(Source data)
:::::

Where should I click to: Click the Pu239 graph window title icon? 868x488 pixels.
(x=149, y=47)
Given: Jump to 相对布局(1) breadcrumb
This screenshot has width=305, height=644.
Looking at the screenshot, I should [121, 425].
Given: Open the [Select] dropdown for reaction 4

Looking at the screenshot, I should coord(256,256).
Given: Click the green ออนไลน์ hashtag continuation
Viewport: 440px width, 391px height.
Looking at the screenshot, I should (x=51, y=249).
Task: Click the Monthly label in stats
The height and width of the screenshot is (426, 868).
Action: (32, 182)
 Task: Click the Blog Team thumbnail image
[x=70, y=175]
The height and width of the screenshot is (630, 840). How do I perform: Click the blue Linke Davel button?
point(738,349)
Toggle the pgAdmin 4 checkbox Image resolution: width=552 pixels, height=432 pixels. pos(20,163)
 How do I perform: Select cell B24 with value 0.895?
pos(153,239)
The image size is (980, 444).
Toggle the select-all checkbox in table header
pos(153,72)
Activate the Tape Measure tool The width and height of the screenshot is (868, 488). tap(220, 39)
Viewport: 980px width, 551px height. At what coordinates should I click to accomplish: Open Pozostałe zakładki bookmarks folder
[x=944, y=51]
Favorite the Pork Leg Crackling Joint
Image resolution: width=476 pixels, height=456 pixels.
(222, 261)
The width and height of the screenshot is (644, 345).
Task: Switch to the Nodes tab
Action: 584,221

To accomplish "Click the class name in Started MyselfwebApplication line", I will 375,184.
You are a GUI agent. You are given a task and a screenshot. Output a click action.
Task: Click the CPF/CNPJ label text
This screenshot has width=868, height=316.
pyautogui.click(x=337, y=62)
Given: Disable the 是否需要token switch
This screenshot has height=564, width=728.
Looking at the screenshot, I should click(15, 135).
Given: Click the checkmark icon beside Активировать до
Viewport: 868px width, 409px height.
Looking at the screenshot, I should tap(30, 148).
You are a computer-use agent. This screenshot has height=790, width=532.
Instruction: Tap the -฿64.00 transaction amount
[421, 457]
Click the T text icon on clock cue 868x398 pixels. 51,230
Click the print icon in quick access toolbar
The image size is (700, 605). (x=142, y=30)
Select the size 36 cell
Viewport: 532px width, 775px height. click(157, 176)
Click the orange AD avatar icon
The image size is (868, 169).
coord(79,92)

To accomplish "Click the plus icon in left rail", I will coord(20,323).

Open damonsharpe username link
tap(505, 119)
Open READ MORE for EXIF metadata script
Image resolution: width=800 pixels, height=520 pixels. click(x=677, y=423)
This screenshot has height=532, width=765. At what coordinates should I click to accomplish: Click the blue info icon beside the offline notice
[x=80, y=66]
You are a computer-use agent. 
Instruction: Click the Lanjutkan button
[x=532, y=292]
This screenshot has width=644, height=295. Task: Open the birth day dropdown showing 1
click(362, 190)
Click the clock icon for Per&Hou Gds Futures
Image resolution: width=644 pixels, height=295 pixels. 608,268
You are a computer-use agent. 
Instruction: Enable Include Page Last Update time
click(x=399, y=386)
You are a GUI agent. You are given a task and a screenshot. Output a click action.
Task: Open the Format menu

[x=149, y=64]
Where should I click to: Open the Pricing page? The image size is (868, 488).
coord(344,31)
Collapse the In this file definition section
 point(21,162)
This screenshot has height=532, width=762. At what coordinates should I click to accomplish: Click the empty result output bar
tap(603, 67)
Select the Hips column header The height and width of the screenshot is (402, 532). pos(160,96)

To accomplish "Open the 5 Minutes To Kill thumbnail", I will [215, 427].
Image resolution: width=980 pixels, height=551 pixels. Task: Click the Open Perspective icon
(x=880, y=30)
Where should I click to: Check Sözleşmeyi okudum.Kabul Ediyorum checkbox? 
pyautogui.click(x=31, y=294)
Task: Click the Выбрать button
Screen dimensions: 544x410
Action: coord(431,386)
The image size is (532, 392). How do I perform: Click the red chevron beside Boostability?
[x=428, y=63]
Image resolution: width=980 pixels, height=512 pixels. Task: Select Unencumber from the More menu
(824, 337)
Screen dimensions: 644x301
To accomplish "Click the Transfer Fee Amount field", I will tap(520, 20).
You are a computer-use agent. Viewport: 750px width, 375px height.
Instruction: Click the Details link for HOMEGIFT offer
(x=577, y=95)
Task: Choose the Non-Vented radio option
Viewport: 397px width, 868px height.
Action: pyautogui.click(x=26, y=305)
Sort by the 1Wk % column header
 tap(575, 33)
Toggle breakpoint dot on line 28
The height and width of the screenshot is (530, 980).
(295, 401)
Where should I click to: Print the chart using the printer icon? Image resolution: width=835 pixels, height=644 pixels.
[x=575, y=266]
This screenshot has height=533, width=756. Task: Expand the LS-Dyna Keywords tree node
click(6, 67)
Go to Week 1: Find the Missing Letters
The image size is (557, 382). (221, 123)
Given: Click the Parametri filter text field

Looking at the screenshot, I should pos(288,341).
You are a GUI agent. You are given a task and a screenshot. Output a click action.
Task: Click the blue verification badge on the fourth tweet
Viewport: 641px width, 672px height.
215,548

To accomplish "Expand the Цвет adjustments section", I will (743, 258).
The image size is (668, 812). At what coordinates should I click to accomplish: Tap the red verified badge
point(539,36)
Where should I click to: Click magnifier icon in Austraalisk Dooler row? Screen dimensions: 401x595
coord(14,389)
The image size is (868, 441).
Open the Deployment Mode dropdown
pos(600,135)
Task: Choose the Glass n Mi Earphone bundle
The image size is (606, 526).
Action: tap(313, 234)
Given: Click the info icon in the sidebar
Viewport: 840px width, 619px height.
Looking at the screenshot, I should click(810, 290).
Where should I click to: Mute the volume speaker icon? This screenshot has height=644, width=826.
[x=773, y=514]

:::::

● EXERCISE BRIEF: Please transcribe the data exactly from its first line. End with the line that contains "You are a computer-use agent. This".

● ANSWER SECTION:
Where should I click to: Click the Pu239 graph window title icon? 868x488 pixels.
(x=149, y=47)
Given: Jump to 相对布局(1) breadcrumb
This screenshot has width=305, height=644.
Looking at the screenshot, I should [121, 425].
Given: Open the [Select] dropdown for reaction 4

Looking at the screenshot, I should coord(256,256).
Given: Click the green ออนไลน์ hashtag continuation
Viewport: 440px width, 391px height.
Looking at the screenshot, I should (x=51, y=249).
Task: Click the Monthly label in stats
The height and width of the screenshot is (426, 868).
Action: (32, 182)
 Task: Click the Blog Team thumbnail image
[x=70, y=175]
The height and width of the screenshot is (630, 840). How do I perform: Click the blue Linke Davel button?
point(738,349)
Toggle the pgAdmin 4 checkbox Image resolution: width=552 pixels, height=432 pixels. pos(20,163)
 How do I perform: Select cell B24 with value 0.895?
pos(153,239)
The image size is (980, 444).
Toggle the select-all checkbox in table header
pos(153,72)
Activate the Tape Measure tool The width and height of the screenshot is (868, 488). tap(220, 39)
Viewport: 980px width, 551px height. At what coordinates should I click to accomplish: Open Pozostałe zakładki bookmarks folder
[x=944, y=51]
Favorite the Pork Leg Crackling Joint
Image resolution: width=476 pixels, height=456 pixels.
(222, 261)
The width and height of the screenshot is (644, 345).
Task: Switch to the Nodes tab
Action: 584,221

To accomplish "Click the class name in Started MyselfwebApplication line", I will 375,184.
You are a GUI agent. You are given a task and a screenshot. Output a click action.
Task: Click the CPF/CNPJ label text
This screenshot has width=868, height=316.
pyautogui.click(x=337, y=62)
Given: Disable the 是否需要token switch
This screenshot has height=564, width=728.
Looking at the screenshot, I should click(15, 135).
Given: Click the checkmark icon beside Активировать до
Viewport: 868px width, 409px height.
Looking at the screenshot, I should tap(30, 148).
You are a computer-use agent. This screenshot has height=790, width=532.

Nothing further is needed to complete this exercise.